To determine how many recent Louisiana feature film productions eligible for taxpayer subsidies featured tobacco imagery and how much subsidy they may have received, we used project listings provided by Louisiana Economic Development (LED) and IMDbPro.com to identify feature films from 2006 through 2008 released nationally to commercial theatres. (Louisiana is one of the few states that will release detailed information on its film subsidies.) From 2006 through 2008, Louisiana certified 93 feature films as eligible for production tax credits totalling US$211 million. Of these 93 films, 27 (29%) had been released to theatres nationally by the end of 2010, with tax credits estimated at US$129 million. Another 20 films (22%) went straight to DVD with US$31 million in tax credits. The remaining 46 films (49%), certified for US$51 million in state tax credits, were not commercially distributed in any form. Of the 27 wide-release films whose smoking content is known, 17 (63%) featured tobacco; of the 17 wide-release films that were youth rated, eight (47%) contained smoking (Table 4). From 2006 to 2008, Louisiana spent more than three times as much subsidizing commercial films including smoking than it spent on tobacco prevention and control programs (US$85 million versus US$26.3 million) [39]–[41].
Implications for Policy
The failure of governments to implement the WHO recommendation that an adult rating (18 in UK, 18A in Canada, and R in US) be assigned to films that contain tobacco imagery [2] means that rating authorities in all three countries still certify large numbers of films containing smoking and other tobacco imagery as appropriate for youth despite strong scientific evidence that exposure to these tobacco images causes youth smoking [1],[3],[4]. In addition, adults are also exposed to smoking in youth-rated films and their smoking behaviour is also affected [32]–[34]. Thus, a positive side effect of protecting youth from images of smoking in youth-rated films will also have benefits for adults.

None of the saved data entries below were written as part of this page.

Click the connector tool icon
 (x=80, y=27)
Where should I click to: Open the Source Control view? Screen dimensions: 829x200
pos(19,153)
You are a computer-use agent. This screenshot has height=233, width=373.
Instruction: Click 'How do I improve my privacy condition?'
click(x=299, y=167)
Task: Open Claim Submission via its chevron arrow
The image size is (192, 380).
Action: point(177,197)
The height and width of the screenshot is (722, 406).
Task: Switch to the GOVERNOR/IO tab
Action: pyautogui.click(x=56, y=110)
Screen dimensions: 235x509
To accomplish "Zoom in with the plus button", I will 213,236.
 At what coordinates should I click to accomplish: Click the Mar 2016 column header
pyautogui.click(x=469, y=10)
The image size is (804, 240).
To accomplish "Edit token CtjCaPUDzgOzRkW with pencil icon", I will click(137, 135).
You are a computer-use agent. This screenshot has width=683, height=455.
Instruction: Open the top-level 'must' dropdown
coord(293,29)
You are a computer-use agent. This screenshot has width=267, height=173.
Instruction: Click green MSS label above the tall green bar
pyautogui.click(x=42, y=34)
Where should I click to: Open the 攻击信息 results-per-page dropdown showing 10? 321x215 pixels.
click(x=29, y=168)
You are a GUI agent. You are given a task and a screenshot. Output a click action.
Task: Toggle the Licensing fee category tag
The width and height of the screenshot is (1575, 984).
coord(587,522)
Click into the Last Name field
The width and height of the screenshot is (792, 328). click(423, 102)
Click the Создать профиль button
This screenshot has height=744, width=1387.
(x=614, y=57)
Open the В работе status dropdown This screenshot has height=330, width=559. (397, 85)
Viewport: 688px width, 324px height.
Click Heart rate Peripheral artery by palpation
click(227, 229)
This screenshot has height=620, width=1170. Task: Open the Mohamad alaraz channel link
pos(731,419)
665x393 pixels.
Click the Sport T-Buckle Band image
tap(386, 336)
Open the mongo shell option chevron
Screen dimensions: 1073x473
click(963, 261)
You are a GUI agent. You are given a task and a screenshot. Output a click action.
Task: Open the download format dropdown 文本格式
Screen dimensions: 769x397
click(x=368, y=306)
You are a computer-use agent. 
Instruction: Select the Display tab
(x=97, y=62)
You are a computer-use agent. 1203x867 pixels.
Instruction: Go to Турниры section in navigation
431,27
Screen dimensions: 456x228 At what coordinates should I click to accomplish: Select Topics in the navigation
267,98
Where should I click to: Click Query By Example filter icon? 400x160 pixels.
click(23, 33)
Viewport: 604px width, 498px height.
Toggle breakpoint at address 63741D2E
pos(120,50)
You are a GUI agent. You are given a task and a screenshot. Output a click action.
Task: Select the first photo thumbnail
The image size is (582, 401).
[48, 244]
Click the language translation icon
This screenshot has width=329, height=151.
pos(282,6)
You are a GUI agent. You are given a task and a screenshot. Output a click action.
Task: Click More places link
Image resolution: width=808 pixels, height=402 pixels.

Beyond continuing to allow rating systems that certify large numbers of films with tobacco use as appropriate for children, governments in UK and most Canadian provinces and US states go further by indirectly promoting smoking to youth through the provision of generous subsidies to the US movie industry [11],[21],[35],[36]. Our analysis suggests that between one-half and two-thirds of US-produced films youth rated and government subsidized in Britain, Canada, or the US, contain smoking. Despite the fact that the economic benefits of subsidies have been questioned [37], the political power of the multinational media companies that lobby for them makes it likely that governments will continue to provide them, our analysis suggest that they can seriously undermine tobacco control efforts by indirectly promoting smoking and, hence, tobacco sales. The FCTC defines “tobacco advertising and promotion” as “any form of commercial communication, recommendation or action with the aim, effect or likely effect of promoting a tobacco product or tobacco use either directly or indirectly.” [8]. Because these subsidies indirectly promote tobacco use through media, they represent a violation of FCTC Article 13, which requires countries to “undertake a comprehensive ban of all tobacco advertising, promotion and sponsorship” [8]. (The UK and Canada, but not the US, have ratified the FCTC.) Governments should ensure that film subsidy programmes are harmonised with public health goals by making films with tobacco imagery ineligible for public subsidies. Such action will incur no costs to governments and should be an attractive policy option, particularly in the current financial climate.